SUPPLIED MATERIAL:
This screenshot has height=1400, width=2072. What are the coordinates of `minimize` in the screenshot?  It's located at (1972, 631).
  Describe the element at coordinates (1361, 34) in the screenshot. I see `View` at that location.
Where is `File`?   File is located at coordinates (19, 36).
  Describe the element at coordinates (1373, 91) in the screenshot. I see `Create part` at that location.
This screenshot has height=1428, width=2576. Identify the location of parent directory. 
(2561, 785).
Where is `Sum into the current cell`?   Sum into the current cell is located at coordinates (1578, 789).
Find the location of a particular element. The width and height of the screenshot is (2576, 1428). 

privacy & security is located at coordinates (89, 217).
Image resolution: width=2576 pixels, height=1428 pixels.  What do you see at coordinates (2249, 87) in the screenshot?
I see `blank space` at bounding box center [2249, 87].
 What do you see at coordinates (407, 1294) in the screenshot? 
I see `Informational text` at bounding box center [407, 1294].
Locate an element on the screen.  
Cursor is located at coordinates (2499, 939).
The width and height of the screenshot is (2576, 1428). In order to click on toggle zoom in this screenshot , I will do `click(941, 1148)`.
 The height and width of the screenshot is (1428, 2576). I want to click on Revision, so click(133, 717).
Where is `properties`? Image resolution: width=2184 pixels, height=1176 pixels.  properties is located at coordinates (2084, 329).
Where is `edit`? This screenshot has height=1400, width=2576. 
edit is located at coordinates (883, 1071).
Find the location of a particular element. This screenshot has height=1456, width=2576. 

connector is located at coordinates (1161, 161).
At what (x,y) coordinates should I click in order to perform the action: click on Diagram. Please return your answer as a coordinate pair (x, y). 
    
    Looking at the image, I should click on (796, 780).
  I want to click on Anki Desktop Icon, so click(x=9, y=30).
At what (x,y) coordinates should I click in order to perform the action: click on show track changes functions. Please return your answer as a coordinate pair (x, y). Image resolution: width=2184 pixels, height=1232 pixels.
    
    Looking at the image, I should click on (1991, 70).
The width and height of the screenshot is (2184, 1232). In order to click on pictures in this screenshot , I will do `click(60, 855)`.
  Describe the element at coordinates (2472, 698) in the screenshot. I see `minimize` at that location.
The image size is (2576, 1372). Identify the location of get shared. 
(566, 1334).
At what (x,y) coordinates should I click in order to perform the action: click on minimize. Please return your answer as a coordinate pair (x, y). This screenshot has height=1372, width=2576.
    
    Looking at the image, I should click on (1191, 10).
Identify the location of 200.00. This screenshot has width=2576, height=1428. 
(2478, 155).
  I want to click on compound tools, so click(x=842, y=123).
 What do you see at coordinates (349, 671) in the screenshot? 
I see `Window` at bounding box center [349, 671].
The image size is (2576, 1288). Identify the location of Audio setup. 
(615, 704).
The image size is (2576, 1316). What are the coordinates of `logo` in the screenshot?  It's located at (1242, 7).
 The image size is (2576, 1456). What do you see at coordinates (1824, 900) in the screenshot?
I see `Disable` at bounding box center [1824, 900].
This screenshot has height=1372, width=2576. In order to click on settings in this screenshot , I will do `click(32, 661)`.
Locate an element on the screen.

REQUIRED WORK: Give the records above as a numbered list, leaving out the blank lines.

CORRECT ANSWER:
1. This screenshot has height=1400, width=2072. What are the coordinates of `minimize` in the screenshot?  It's located at (1972, 631).
2.   Describe the element at coordinates (1361, 34) in the screenshot. I see `View` at that location.
3. Where is `File`?   File is located at coordinates (19, 36).
4.   Describe the element at coordinates (1373, 91) in the screenshot. I see `Create part` at that location.
5. This screenshot has height=1428, width=2576. Identify the location of parent directory. 
6. (2561, 785).
7. Where is `Sum into the current cell`?   Sum into the current cell is located at coordinates (1578, 789).
8. Find the location of a particular element. The width and height of the screenshot is (2576, 1428). 
9. privacy & security is located at coordinates (89, 217).
10. Image resolution: width=2576 pixels, height=1428 pixels.  What do you see at coordinates (2249, 87) in the screenshot?
11. I see `blank space` at bounding box center [2249, 87].
12.  What do you see at coordinates (407, 1294) in the screenshot? 
13. I see `Informational text` at bounding box center [407, 1294].
14. Locate an element on the screen.  
15. Cursor is located at coordinates (2499, 939).
16. The width and height of the screenshot is (2576, 1428). In order to click on toggle zoom in this screenshot , I will do `click(941, 1148)`.
17.  The height and width of the screenshot is (1428, 2576). I want to click on Revision, so click(133, 717).
18. Where is `properties`? Image resolution: width=2184 pixels, height=1176 pixels.  properties is located at coordinates (2084, 329).
19. Where is `edit`? This screenshot has height=1400, width=2576. 
20. edit is located at coordinates (883, 1071).
21. Find the location of a particular element. This screenshot has height=1456, width=2576. 
22. connector is located at coordinates (1161, 161).
23. At what (x,y) coordinates should I click in order to perform the action: click on Diagram. Please return your answer as a coordinate pair (x, y). 
24.     Looking at the image, I should click on (796, 780).
25.   I want to click on Anki Desktop Icon, so click(x=9, y=30).
26. At what (x,y) coordinates should I click in order to perform the action: click on show track changes functions. Please return your answer as a coordinate pair (x, y). Image resolution: width=2184 pixels, height=1232 pixels.
27.     Looking at the image, I should click on (1991, 70).
28. The width and height of the screenshot is (2184, 1232). In order to click on pictures in this screenshot , I will do `click(60, 855)`.
29.   Describe the element at coordinates (2472, 698) in the screenshot. I see `minimize` at that location.
30. The image size is (2576, 1372). Identify the location of get shared. 
31. (566, 1334).
32. At what (x,y) coordinates should I click in order to perform the action: click on minimize. Please return your answer as a coordinate pair (x, y). This screenshot has height=1372, width=2576.
33.     Looking at the image, I should click on (1191, 10).
34. Identify the location of 200.00. This screenshot has width=2576, height=1428. 
35. (2478, 155).
36.   I want to click on compound tools, so click(x=842, y=123).
37.  What do you see at coordinates (349, 671) in the screenshot? 
38. I see `Window` at bounding box center [349, 671].
39. The image size is (2576, 1288). Identify the location of Audio setup. 
40. (615, 704).
41. The image size is (2576, 1316). What are the coordinates of `logo` in the screenshot?  It's located at (1242, 7).
42.  The image size is (2576, 1456). What do you see at coordinates (1824, 900) in the screenshot?
43. I see `Disable` at bounding box center [1824, 900].
44. This screenshot has height=1372, width=2576. In order to click on settings in this screenshot , I will do `click(32, 661)`.
45. Locate an element on the screen.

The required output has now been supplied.